### Reading text:
Thursday, January 31, 2008

i feel a change a comin'

so...i am not very happy with the direction my life is going. nothing is wrong that can be pinpointed. but there is definitely something off. i have been waking up with that same feeling for a while now. one single thought...something is missing.

i believe in my life, it is love. or absence there of. not so much being alone. just being loved. my kids love me and i love my kids. they are all i have right now and they are my life line. through all the headaches they cause me, they are what keeps me going.

but for now, i am going to start a process of reinventing myself. re-establishing my hopes and dreams. what do i want out of this life?

i am sure in that process, some of the people and things in my life, will fall to the wayside. that is the way things go i suppose. i am going to attempt to eliminate things that cause me pain or emptiness.

i am hoping that in doing this, i will find what is i am looking for. and maybe the anti-depressants and anti-anxiety medication will be needed no more. that is my hope anyway.

i constantly feel like i am my own worst enemy. thus the use of the my current name. the poster girl for self destruction. that is me, currently.

### Data shown:
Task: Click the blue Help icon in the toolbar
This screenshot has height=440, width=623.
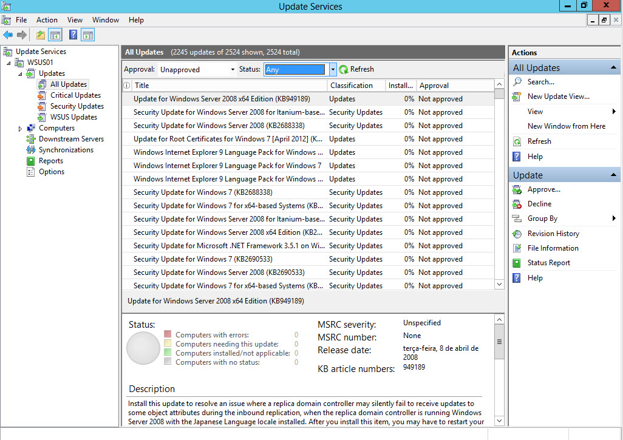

### Assigned task 1:
Copy the blog post word for word, beginning at the words "i am sure in" and stopping after "is me, currently.".
### Assigned task 2:
In the blog post, what does the writer say keeps them going?
### Assigned task 3:
Continue the blog post from where it stops.

### Final answer 1:
i am sure in that process, some of the people and things in my life, will fall to the wayside. that is the way things go i suppose. i am going to attempt to eliminate things that cause me pain or emptiness.

i am hoping that in doing this, i will find what is i am looking for. and maybe the anti-depressants and anti-anxiety medication will be needed no more. that is my hope anyway.

i constantly feel like i am my own worst enemy. thus the use of the my current name. the poster girl for self destruction. that is me, currently.

### Final answer 2:
The writer's kids.

### Final answer 3:
this will eventually change though. i am going to dig deep, to cast out the poisons of my existence. this will be accomplished. although i do not know how long it will take. i guess we are all a "work in progress". i know this better than anyone.

one of my first steps is going to be: letting go of the past.

i, as many others, have been through a lot of things in my life. i believe i have been holding onto those things and letting them dictate who i am. so i hope by letting those things go, i will have a fresh start. no longer live in the past. the past can eat you alive. it can suffocate you. and it will if you let it.

if i have to put all of those things out in the open for all to see, then that is what i will do. i can't let my past become my life. and i can't let the pain ruin my future.

i have too much too offer. way too much.